82990 Overseas Highway, at MM 83 Islamorada, FL 33036

http://www.divingmuseum.org/


----------



## rapmarks (Nov 4, 2010)

we did a sunset cruise, a kayak guided trip, and a fishing trip.  we liked the Little White House.  Audobon House was so so.  walked the neighborhoods a lot.  found a lot of coupons that gave a free dessert with meals and ate a lot of Key Lime Pie.


----------



## Sea Six (Nov 4, 2010)

I've been there many times, and my favorite thing to do is take the fast cat trip to Ft Jefferson in the Dry Tortugas.  There are many more islands out there that you can't drive to, and the trip is worth it. I got a real kick out of learning about how Dr. Mudd was sentenced to Ft Jefferson for treating John Wilkes Booth after assassinating President Lincoln.  If you don't leave Key West, I like the Mel Fisher museum.  My wife likes the butterfly museum.  The THING TO DO is take a ride on the Conch Train, and drink a toast to the Conch Man who loved us all. RIP buddy.


----------



## JanT (Nov 4, 2010)

GREAT places to eat (just to name a few):

Rum Barrel
Sara Beth's
Louie's Backyard (pricey but worth it)
Mangrove Mama's (at Mile Marker 20) - It is worth the drive!!
Croissants d'France (both restaurant and bakery)

We always enjoy Mel Fisher's museum, walking Duval St, visiting Margaritaville and Fast Buck Freddie's (both on Duval), and walking Truman Annex (where we absolutely would live if we could afford it).

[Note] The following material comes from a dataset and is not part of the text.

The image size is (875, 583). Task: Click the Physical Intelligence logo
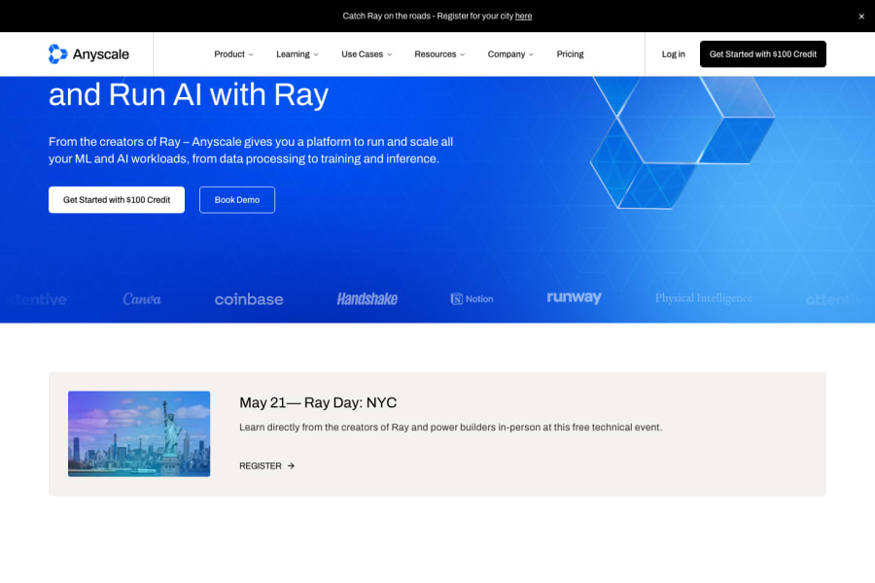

There's so much to do even though it is a small area.  Have a great time and enjoy Beach House!


----------



## silverfox82 (Nov 6, 2010)

A good stop for lunch on the drive down is Lazy Days, Islamorada. Get an outside table weather permitting. Feed the tarpon at Robbies marina, also Islamorada. If you can find "no name" key in Big Pine key you will more than likely see the tiny key deer, lunch at the no name pub is good also. Just some ideas before you get to key west.


----------



## theo (Nov 6, 2010)

*Hear hear...*



Sea Six said:


> ....take a ride on the Conch Train, and drink a toast to the Conch Man who loved us all. RIP buddy.



Well said and ditto. Conch Man was a pleasure and a treasure sorely missed by many.


----------



## talkamotta (Nov 6, 2010)

We just got back from a week in Largo.  

We loved eating at Mrs. Macs in Key Largo.  Not a fancy place but both times we ate there it was very good and reasonable.  

When I go back I will go straight to Key West.  We only spent one day there and didnt want to stay out too late because of the 100 miles stretch between Largo and Key West.  

My favorite thing about Key West is the people watching.  WOW what a mix.  

I was suprised at how many different Keys there were.  I think it would be fun to rent take a tour that just goes to the different little islands. 

You will have lots of fun.


----------



## Bruce W (Nov 6, 2010)

silverfox82 said:


> A good stop for lunch on the drive down is Lazy Days, Islamorada. Get an outside table weather permitting. Feed the tarpon at Robbies marina, also Islamorada. If you can find "no name" key in Big Pine key you will more than likely see the tiny key deer, lunch at the no name pub is good also. Just some ideas before you get to key west.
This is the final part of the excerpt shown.